=== Begin Enclosure ===

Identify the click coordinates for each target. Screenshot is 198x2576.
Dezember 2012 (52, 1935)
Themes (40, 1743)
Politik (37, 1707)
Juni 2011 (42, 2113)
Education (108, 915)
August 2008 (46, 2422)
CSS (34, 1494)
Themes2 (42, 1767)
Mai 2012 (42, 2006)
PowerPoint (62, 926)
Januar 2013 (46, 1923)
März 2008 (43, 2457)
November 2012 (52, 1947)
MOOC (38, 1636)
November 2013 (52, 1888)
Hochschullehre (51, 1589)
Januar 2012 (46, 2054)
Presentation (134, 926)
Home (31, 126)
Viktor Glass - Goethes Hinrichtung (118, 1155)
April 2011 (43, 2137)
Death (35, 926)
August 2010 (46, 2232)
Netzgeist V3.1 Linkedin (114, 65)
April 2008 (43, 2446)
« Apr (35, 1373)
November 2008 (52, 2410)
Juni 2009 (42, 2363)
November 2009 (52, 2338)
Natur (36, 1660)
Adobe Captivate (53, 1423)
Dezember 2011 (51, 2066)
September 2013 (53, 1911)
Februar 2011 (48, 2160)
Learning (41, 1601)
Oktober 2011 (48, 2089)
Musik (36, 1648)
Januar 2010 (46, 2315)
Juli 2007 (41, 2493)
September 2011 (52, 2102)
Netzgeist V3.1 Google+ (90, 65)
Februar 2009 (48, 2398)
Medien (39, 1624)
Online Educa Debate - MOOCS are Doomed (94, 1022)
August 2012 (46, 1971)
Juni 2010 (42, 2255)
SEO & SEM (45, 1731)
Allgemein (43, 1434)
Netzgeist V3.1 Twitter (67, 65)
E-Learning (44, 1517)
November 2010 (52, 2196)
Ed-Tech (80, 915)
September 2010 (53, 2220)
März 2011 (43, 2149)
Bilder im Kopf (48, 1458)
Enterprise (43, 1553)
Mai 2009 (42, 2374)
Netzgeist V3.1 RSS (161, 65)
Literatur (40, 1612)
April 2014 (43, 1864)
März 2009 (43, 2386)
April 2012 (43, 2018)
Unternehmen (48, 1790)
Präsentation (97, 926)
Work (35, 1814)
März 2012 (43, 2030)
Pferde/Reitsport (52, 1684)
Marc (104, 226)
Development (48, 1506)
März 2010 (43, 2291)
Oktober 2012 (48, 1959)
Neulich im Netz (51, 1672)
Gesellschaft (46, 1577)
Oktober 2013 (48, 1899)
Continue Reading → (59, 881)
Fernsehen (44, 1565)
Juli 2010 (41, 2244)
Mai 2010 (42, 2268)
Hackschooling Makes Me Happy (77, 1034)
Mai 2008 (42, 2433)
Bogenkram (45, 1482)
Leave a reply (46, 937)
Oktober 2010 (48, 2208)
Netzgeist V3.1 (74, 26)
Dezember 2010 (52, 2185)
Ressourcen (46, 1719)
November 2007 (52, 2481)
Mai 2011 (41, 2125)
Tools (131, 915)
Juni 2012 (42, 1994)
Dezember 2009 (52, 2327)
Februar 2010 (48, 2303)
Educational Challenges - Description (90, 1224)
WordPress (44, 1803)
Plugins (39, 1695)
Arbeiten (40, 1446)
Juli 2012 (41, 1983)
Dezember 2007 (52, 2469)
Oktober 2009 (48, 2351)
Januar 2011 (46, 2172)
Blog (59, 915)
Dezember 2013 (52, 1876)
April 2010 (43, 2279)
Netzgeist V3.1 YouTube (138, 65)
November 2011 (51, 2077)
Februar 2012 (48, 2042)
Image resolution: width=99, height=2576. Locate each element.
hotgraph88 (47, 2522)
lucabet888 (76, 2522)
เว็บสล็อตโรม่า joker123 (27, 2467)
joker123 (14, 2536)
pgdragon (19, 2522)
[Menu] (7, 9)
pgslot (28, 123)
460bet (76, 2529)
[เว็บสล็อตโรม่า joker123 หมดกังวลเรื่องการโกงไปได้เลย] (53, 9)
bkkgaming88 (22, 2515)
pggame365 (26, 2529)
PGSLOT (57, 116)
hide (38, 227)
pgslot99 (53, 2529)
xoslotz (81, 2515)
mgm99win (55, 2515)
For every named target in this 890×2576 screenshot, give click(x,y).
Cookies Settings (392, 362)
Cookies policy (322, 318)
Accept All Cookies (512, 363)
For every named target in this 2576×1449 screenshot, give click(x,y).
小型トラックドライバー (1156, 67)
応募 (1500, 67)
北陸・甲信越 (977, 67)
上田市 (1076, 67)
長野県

=== End Enclosure ===

— What the exercise asks —
A faithful retyping of every entry above is the task.

— Solved exercise —
Identify the click coordinates for each target. Screenshot is 198x2576.
Dezember 2012 (52, 1935)
Themes (40, 1743)
Politik (37, 1707)
Juni 2011 (42, 2113)
Education (108, 915)
August 2008 (46, 2422)
CSS (34, 1494)
Themes2 (42, 1767)
Mai 2012 (42, 2006)
PowerPoint (62, 926)
Januar 2013 (46, 1923)
März 2008 (43, 2457)
November 2012 (52, 1947)
MOOC (38, 1636)
November 2013 (52, 1888)
Hochschullehre (51, 1589)
Januar 2012 (46, 2054)
Presentation (134, 926)
Home (31, 126)
Viktor Glass - Goethes Hinrichtung (118, 1155)
April 2011 (43, 2137)
Death (35, 926)
August 2010 (46, 2232)
Netzgeist V3.1 Linkedin (114, 65)
April 2008 (43, 2446)
« Apr (35, 1373)
November 2008 (52, 2410)
Juni 2009 (42, 2363)
November 2009 (52, 2338)
Natur (36, 1660)
Adobe Captivate (53, 1423)
Dezember 2011 (51, 2066)
September 2013 (53, 1911)
Februar 2011 (48, 2160)
Learning (41, 1601)
Oktober 2011 (48, 2089)
Musik (36, 1648)
Januar 2010 (46, 2315)
Juli 2007 (41, 2493)
September 2011 (52, 2102)
Netzgeist V3.1 Google+ (90, 65)
Februar 2009 (48, 2398)
Medien (39, 1624)
Online Educa Debate - MOOCS are Doomed (94, 1022)
August 2012 (46, 1971)
Juni 2010 (42, 2255)
SEO & SEM (45, 1731)
Allgemein (43, 1434)
Netzgeist V3.1 Twitter (67, 65)
E-Learning (44, 1517)
November 2010 (52, 2196)
Ed-Tech (80, 915)
September 2010 (53, 2220)
März 2011 (43, 2149)
Bilder im Kopf (48, 1458)
Enterprise (43, 1553)
Mai 2009 (42, 2374)
Netzgeist V3.1 RSS (161, 65)
Literatur (40, 1612)
April 2014 (43, 1864)
März 2009 (43, 2386)
April 2012 (43, 2018)
Unternehmen (48, 1790)
Präsentation (97, 926)
Work (35, 1814)
März 2012 (43, 2030)
Pferde/Reitsport (52, 1684)
Marc (104, 226)
Development (48, 1506)
März 2010 (43, 2291)
Oktober 2012 (48, 1959)
Neulich im Netz (51, 1672)
Gesellschaft (46, 1577)
Oktober 2013 (48, 1899)
Continue Reading → (59, 881)
Fernsehen (44, 1565)
Juli 2010 (41, 2244)
Mai 2010 (42, 2268)
Hackschooling Makes Me Happy (77, 1034)
Mai 2008 (42, 2433)
Bogenkram (45, 1482)
Leave a reply (46, 937)
Oktober 2010 (48, 2208)
Netzgeist V3.1 (74, 26)
Dezember 2010 (52, 2185)
Ressourcen (46, 1719)
November 2007 (52, 2481)
Mai 2011 (41, 2125)
Tools (131, 915)
Juni 2012 (42, 1994)
Dezember 2009 (52, 2327)
Februar 2010 (48, 2303)
Educational Challenges - Description (90, 1224)
WordPress (44, 1803)
Plugins (39, 1695)
Arbeiten (40, 1446)
Juli 2012 (41, 1983)
Dezember 2007 (52, 2469)
Oktober 2009 (48, 2351)
Januar 2011 (46, 2172)
Blog (59, 915)
Dezember 2013 (52, 1876)
April 2010 (43, 2279)
Netzgeist V3.1 YouTube (138, 65)
November 2011 (51, 2077)
Februar 2012 (48, 2042)
Image resolution: width=99, height=2576. Locate each element.
hotgraph88 (47, 2522)
lucabet888 (76, 2522)
เว็บสล็อตโรม่า joker123 (27, 2467)
joker123 (14, 2536)
pgdragon (19, 2522)
[Menu] (7, 9)
pgslot (28, 123)
460bet (76, 2529)
[เว็บสล็อตโรม่า joker123 หมดกังวลเรื่องการโกงไปได้เลย] (53, 9)
bkkgaming88 (22, 2515)
pggame365 (26, 2529)
PGSLOT (57, 116)
hide (38, 227)
pgslot99 (53, 2529)
xoslotz (81, 2515)
mgm99win (55, 2515)
For every named target in this 890×2576 screenshot, give click(x,y).
Cookies Settings (392, 362)
Cookies policy (322, 318)
Accept All Cookies (512, 363)
For every named target in this 2576×1449 screenshot, give click(x,y).
小型トラックドライバー (1156, 67)
応募 (1500, 67)
北陸・甲信越 (977, 67)
上田市 (1076, 67)
長野県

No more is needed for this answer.